(Beginning of Records for this exercise)

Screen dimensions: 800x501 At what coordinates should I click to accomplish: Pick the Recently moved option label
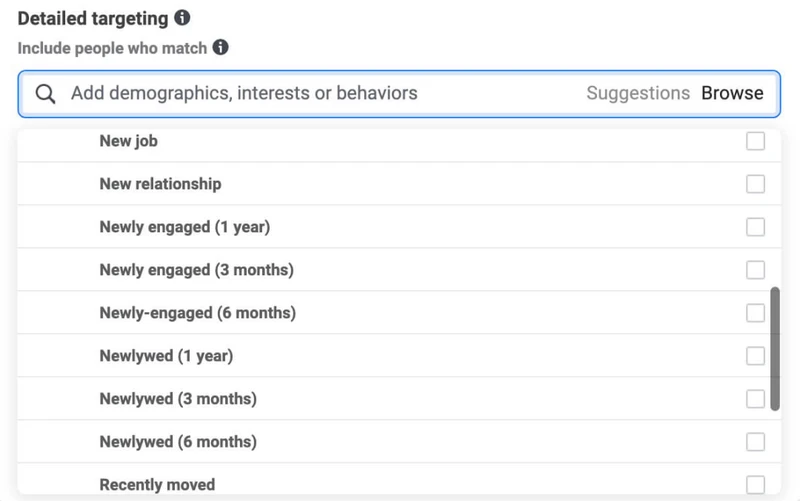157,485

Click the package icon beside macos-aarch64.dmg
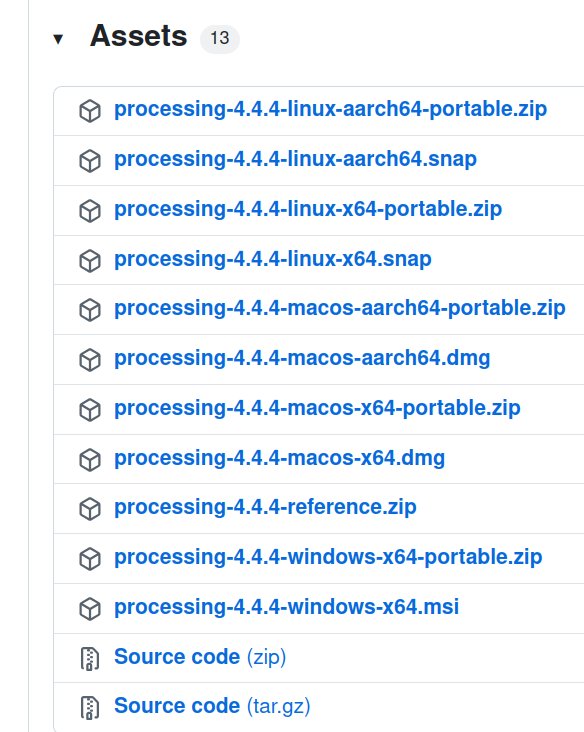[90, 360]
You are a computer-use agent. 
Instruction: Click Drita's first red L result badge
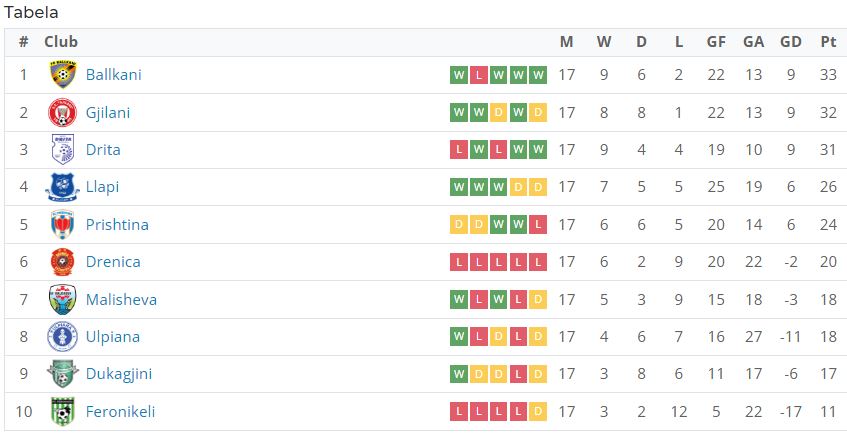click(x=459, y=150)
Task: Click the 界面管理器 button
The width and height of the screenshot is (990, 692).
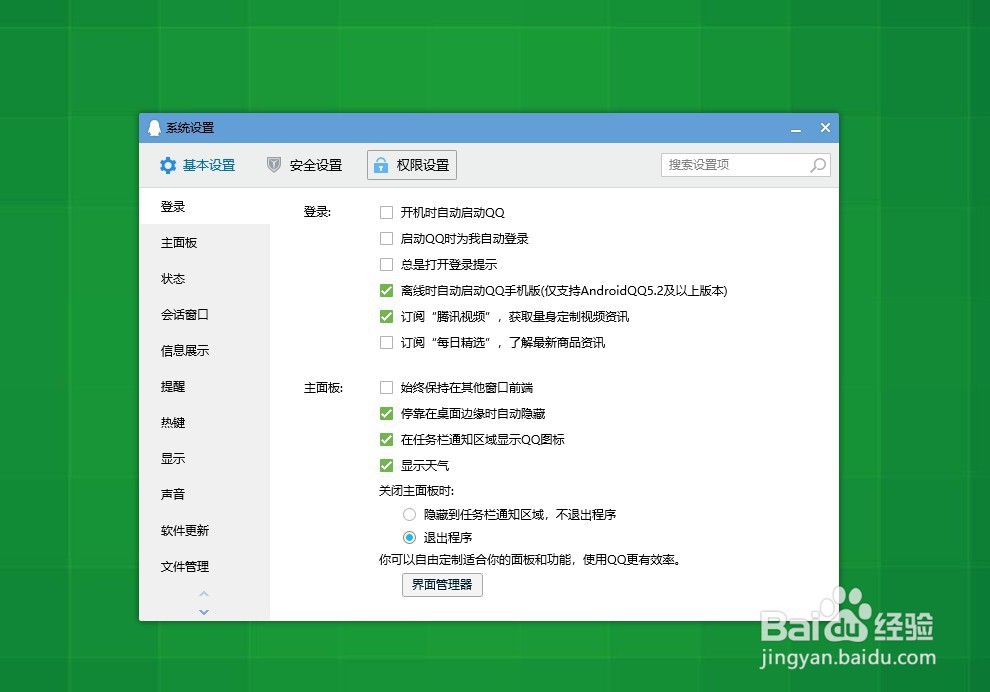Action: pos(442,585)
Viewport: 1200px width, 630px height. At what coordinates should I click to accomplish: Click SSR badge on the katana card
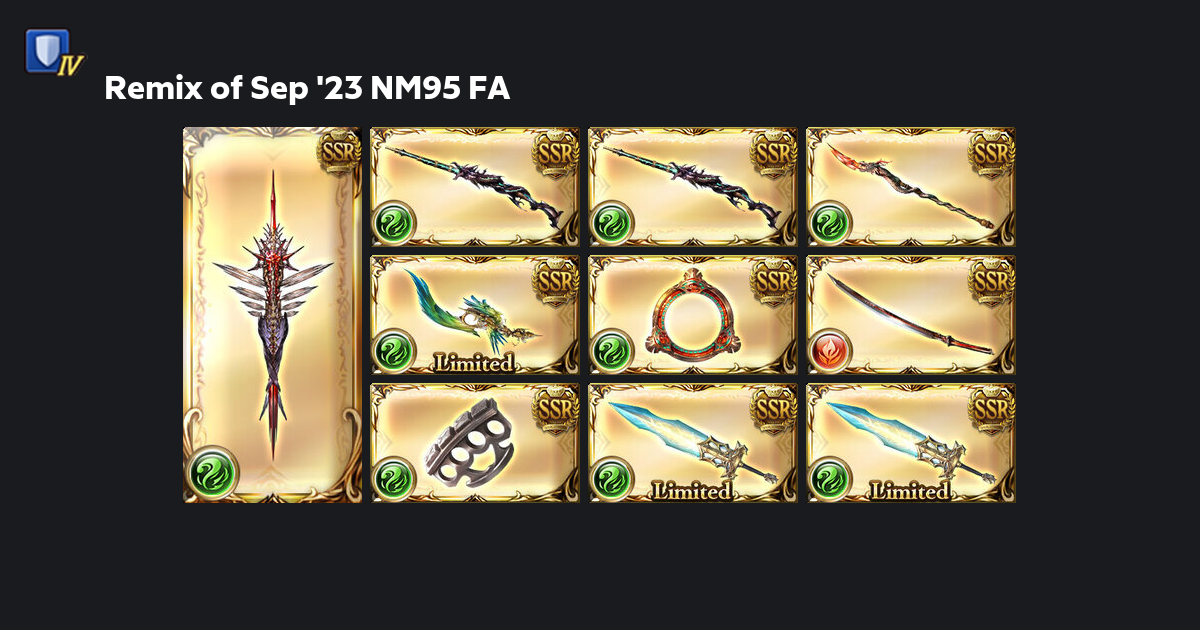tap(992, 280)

(End of Records for this exercise)
(Beginning of Records for this exercise)

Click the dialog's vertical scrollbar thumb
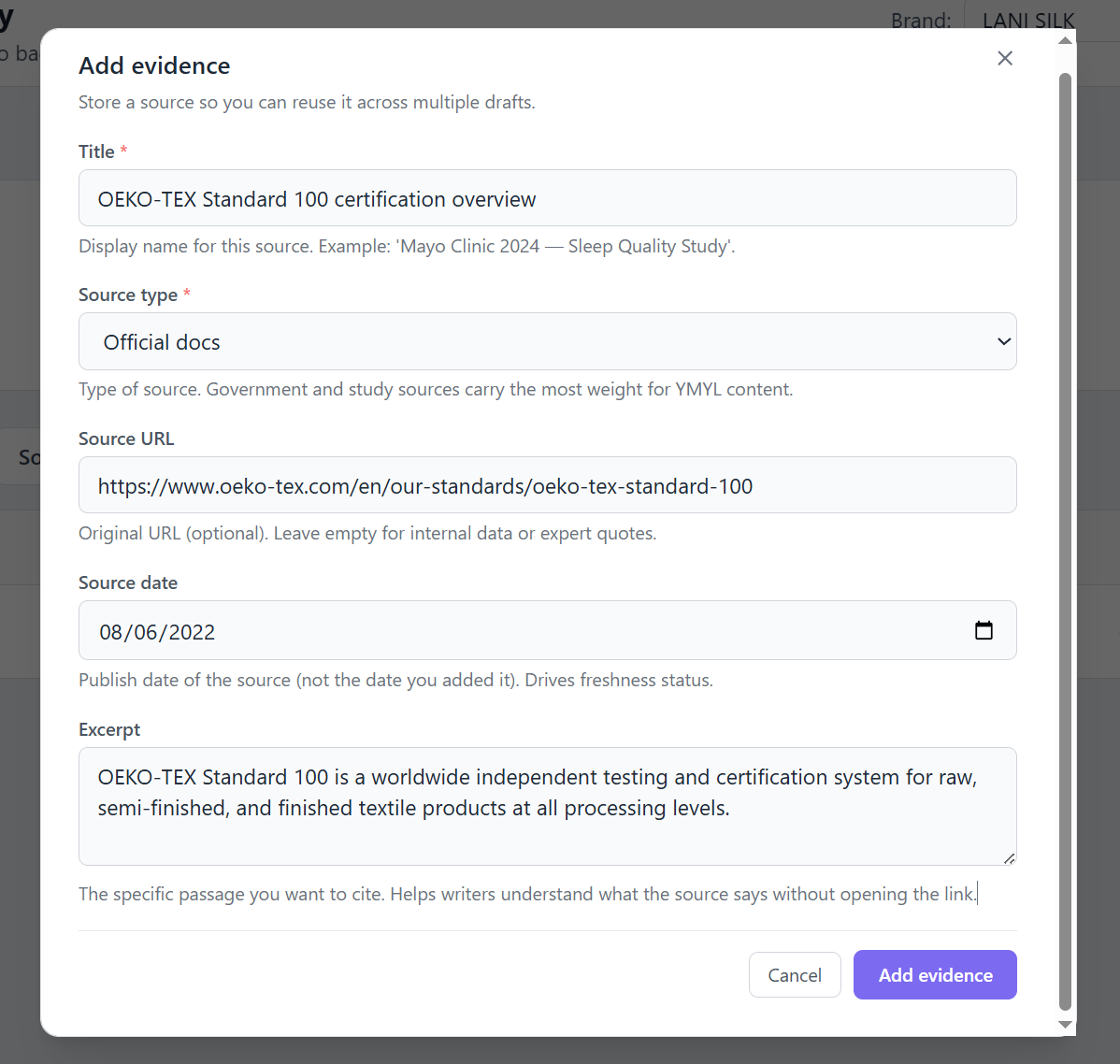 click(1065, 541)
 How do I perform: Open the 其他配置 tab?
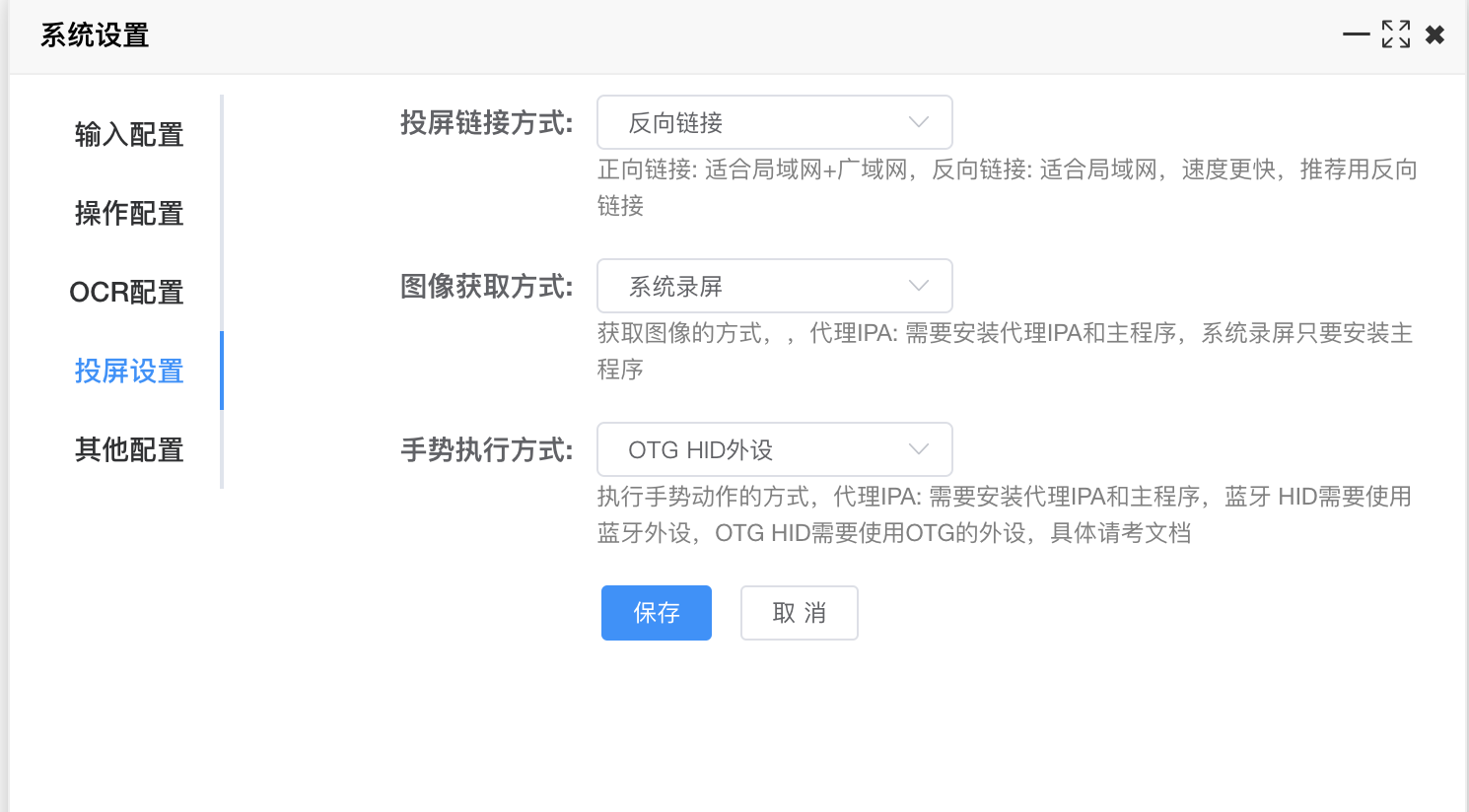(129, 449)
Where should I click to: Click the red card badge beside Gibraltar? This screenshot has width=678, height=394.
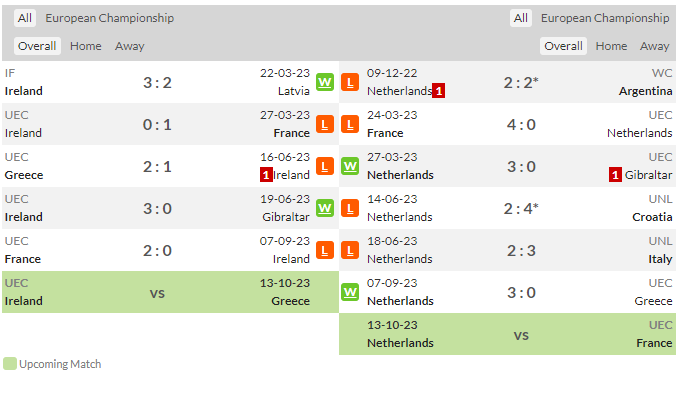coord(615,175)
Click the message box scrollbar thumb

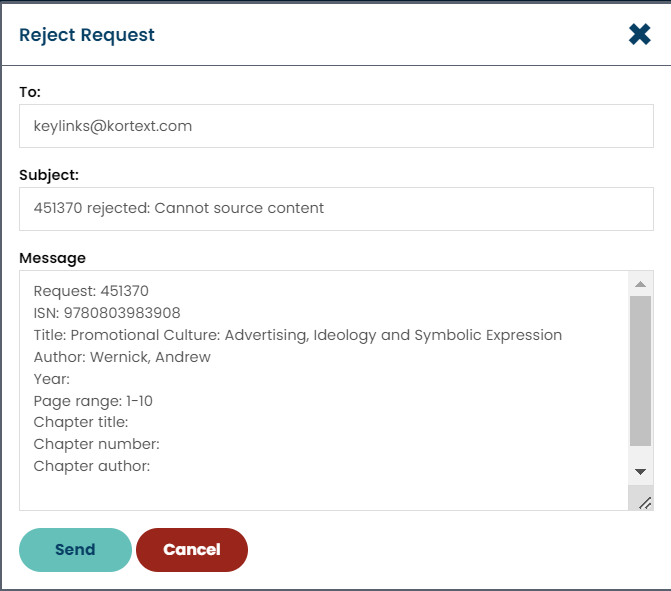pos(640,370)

(End of Records for this exercise)
(Beginning of Records for this exercise)

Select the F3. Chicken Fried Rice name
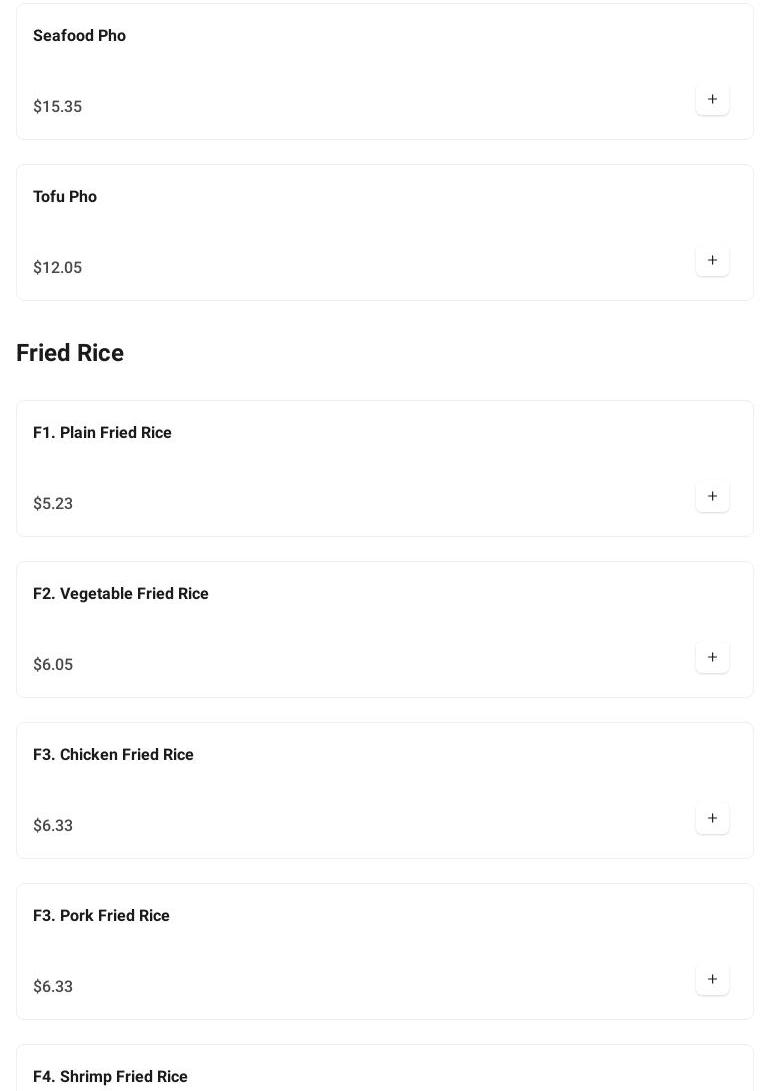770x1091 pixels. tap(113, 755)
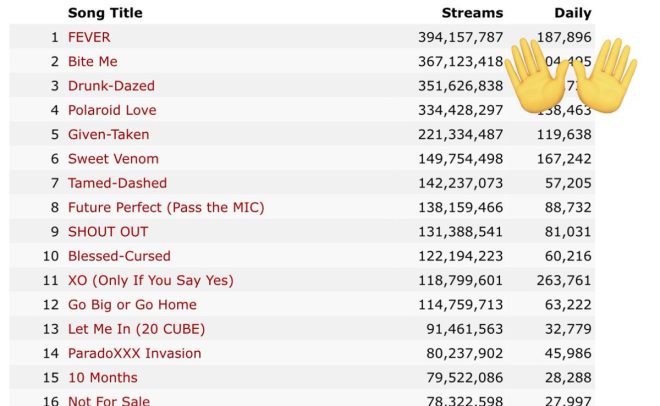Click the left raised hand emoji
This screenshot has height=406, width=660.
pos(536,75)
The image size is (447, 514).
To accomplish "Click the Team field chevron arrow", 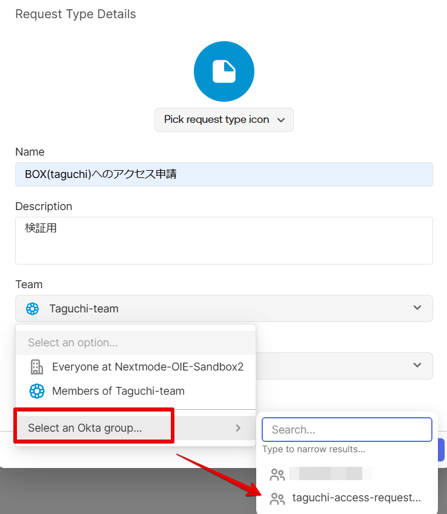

(End of Records for this exercise)

■ Exercise
Would you restate, exactly and with no pictures, the lines of the entries above from the one containing "Select the F3. Chicken Fried Rice name" through the one containing "the Team field"?

■ Your solution
Select the F3. Chicken Fried Rice name
770x1091 pixels. tap(113, 755)
Click the left raised hand emoji
This screenshot has height=406, width=660.
pos(536,75)
The image size is (447, 514).
To accomplish "Click the Team field chevron arrow", 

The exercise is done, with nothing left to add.